▶ **AIM**
Copy the listing below word for word, from the line holding "Task: Switch to the Retirada toggle" through the line holding "Action: pos(1443,118)", both included. Leave the pictures out.

▶ **RECORDS PROVIDED**
>>>
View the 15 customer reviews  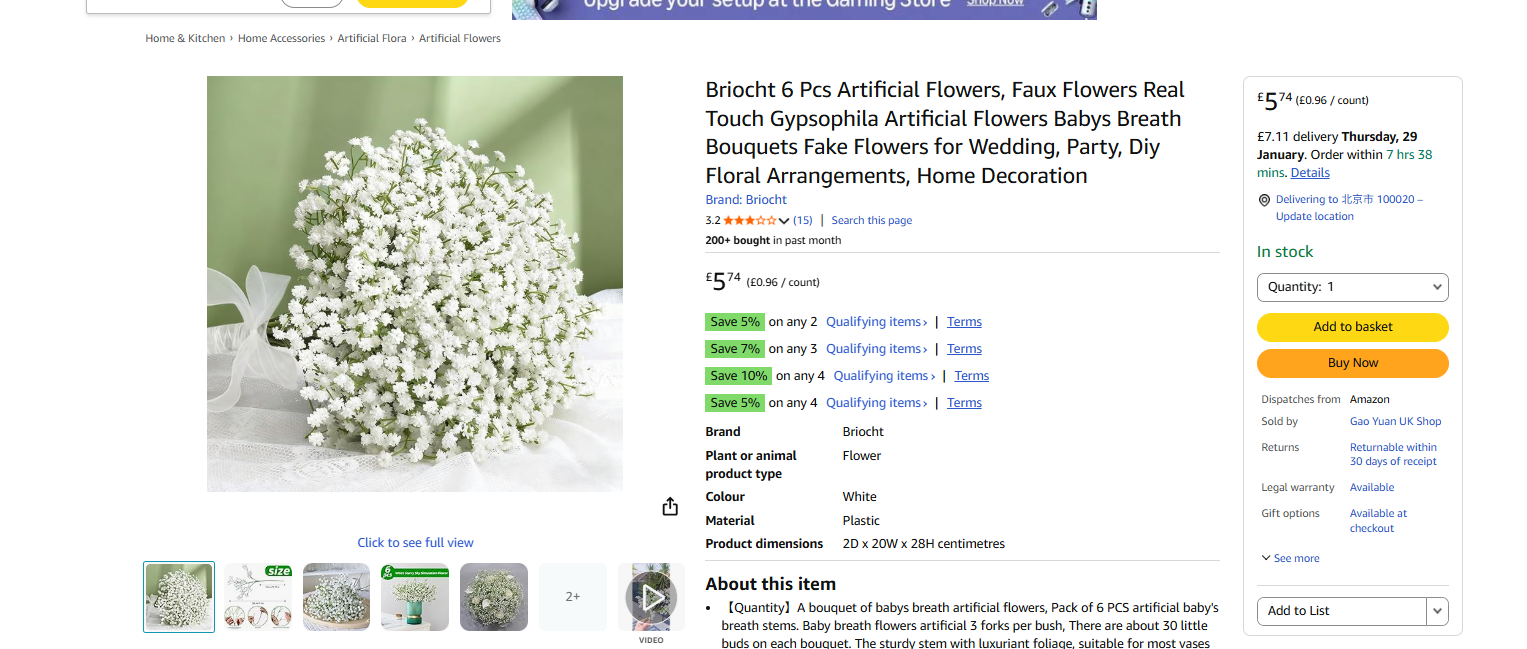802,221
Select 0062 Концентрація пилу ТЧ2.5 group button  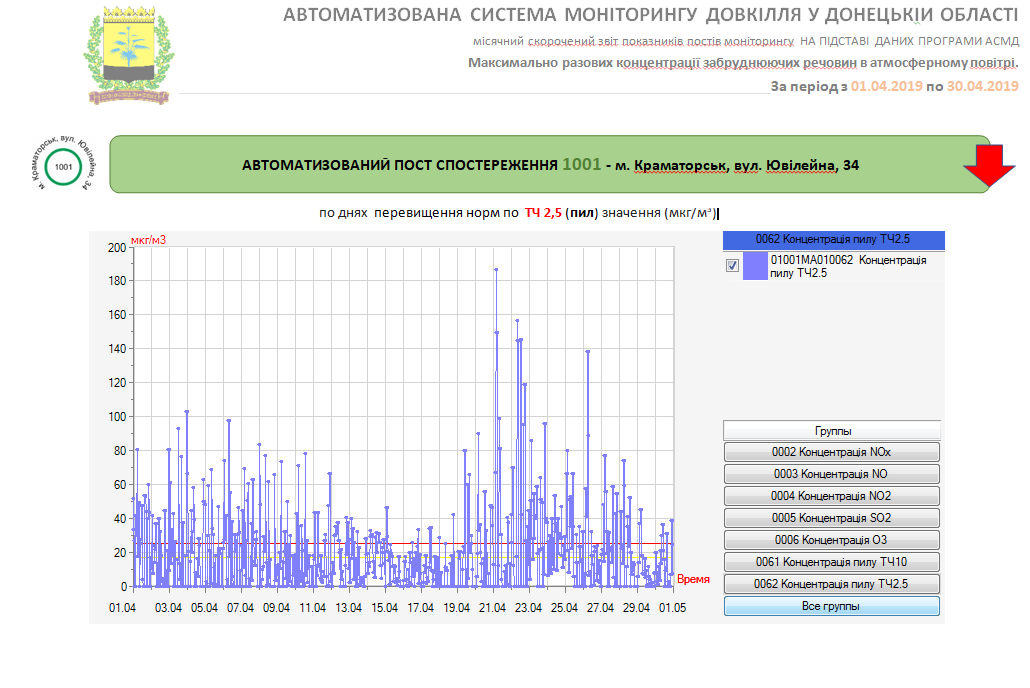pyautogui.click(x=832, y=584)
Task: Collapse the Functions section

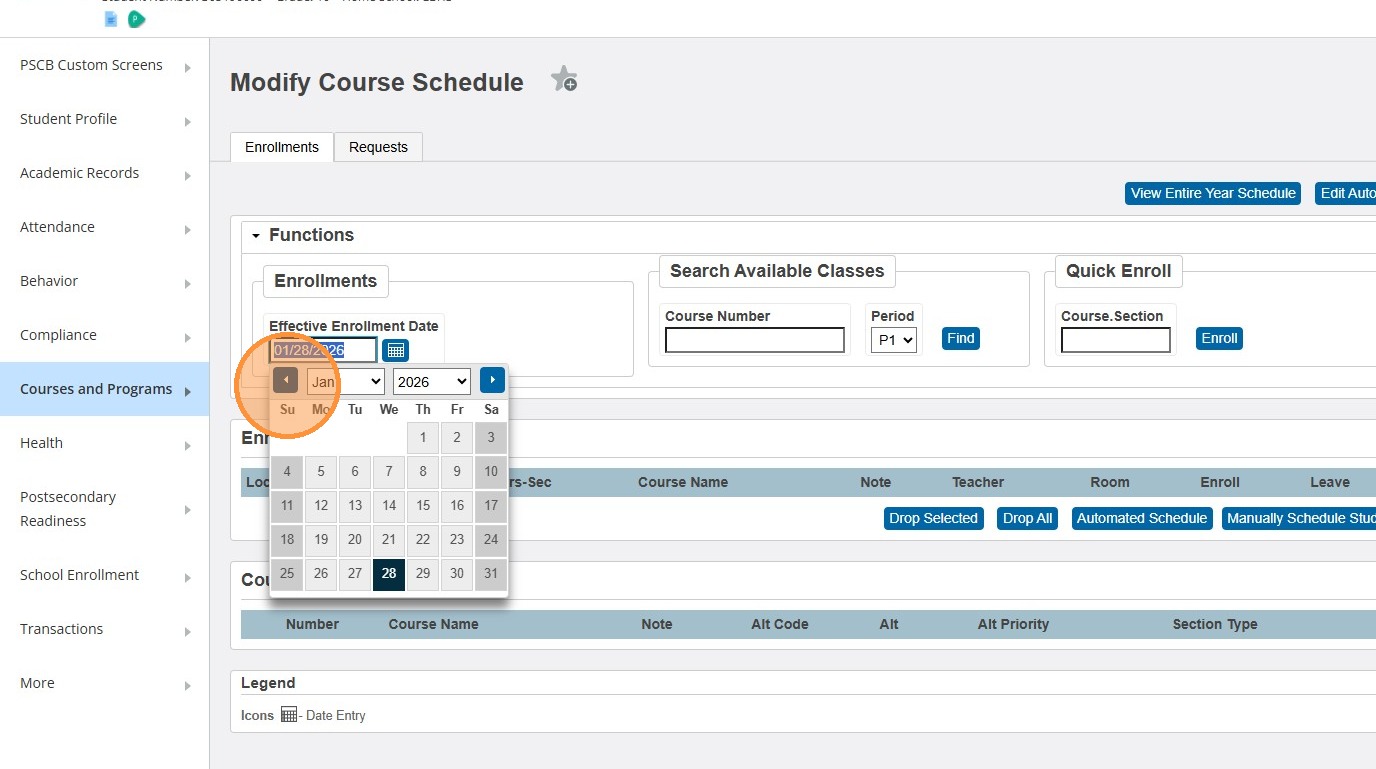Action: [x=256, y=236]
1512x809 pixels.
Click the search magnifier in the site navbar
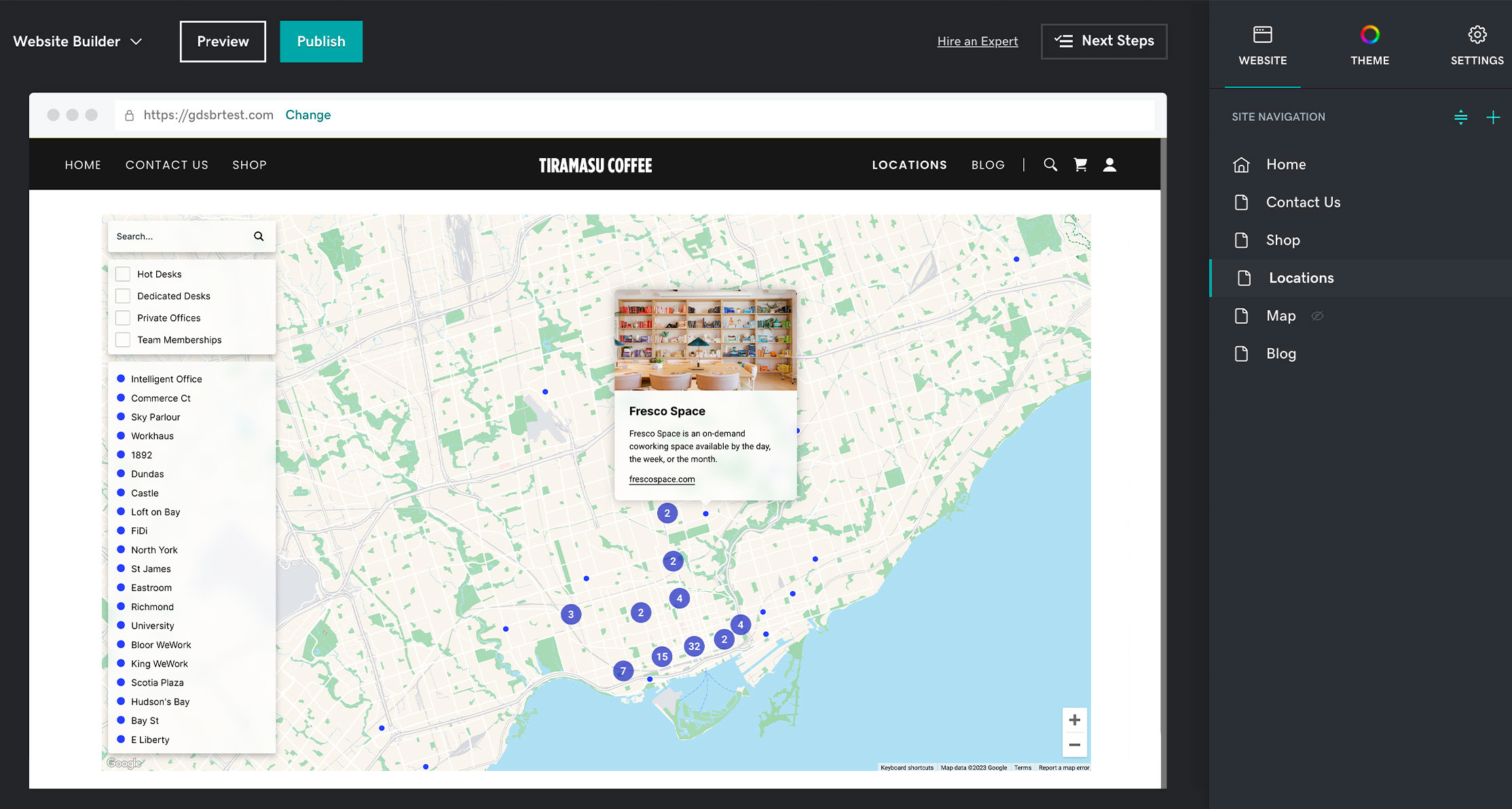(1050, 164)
<<<
>>>
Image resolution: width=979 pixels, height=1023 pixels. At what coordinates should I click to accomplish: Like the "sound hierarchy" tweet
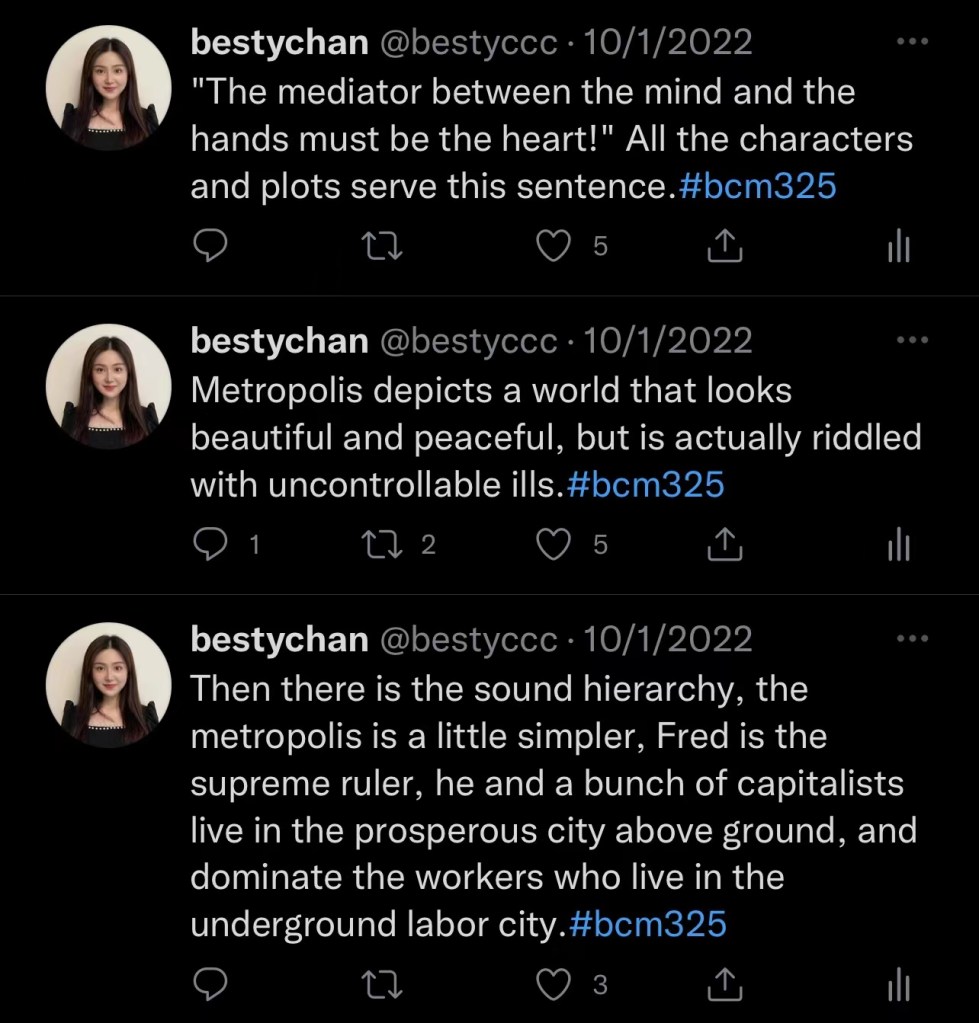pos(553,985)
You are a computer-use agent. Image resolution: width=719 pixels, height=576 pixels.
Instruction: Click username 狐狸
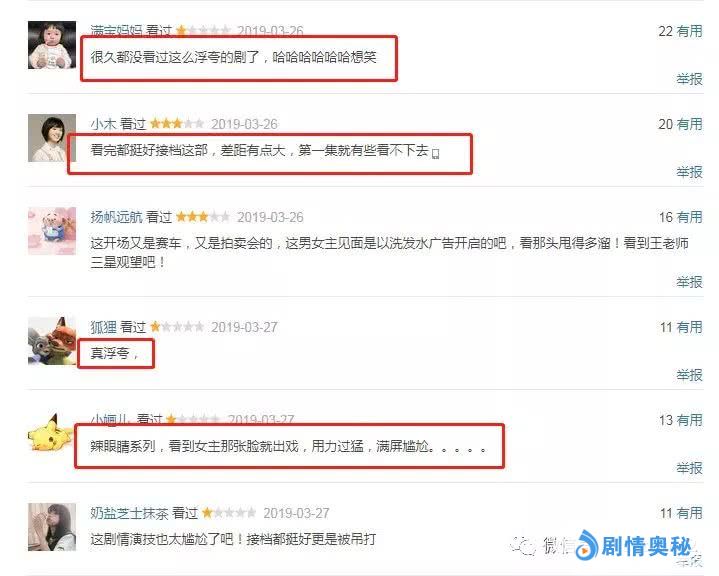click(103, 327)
<<<
>>>
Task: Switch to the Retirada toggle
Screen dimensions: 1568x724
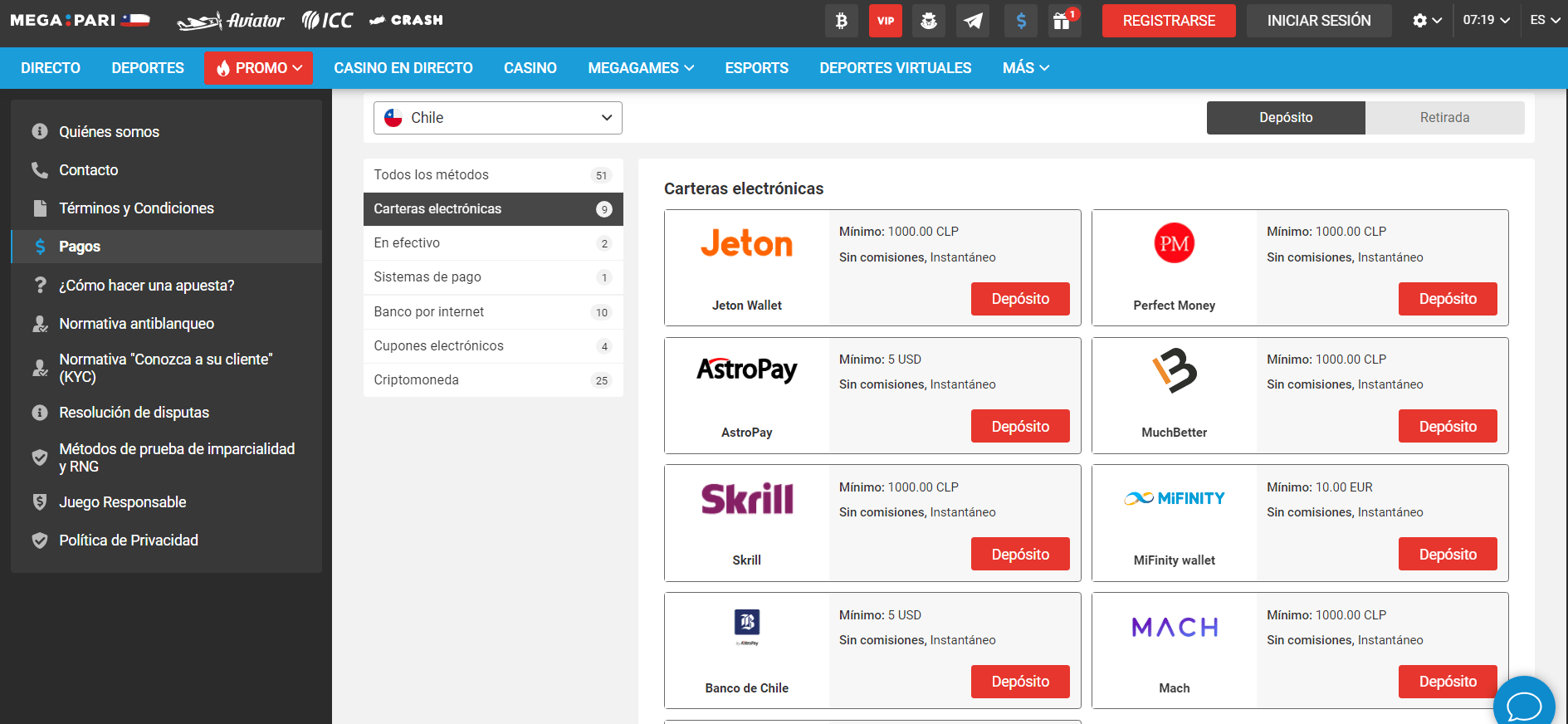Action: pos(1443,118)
<<<
▶ **TASK OUTPUT**
Task: Switch to the Retirada toggle
Screen dimensions: 1568x724
Action: pos(1443,118)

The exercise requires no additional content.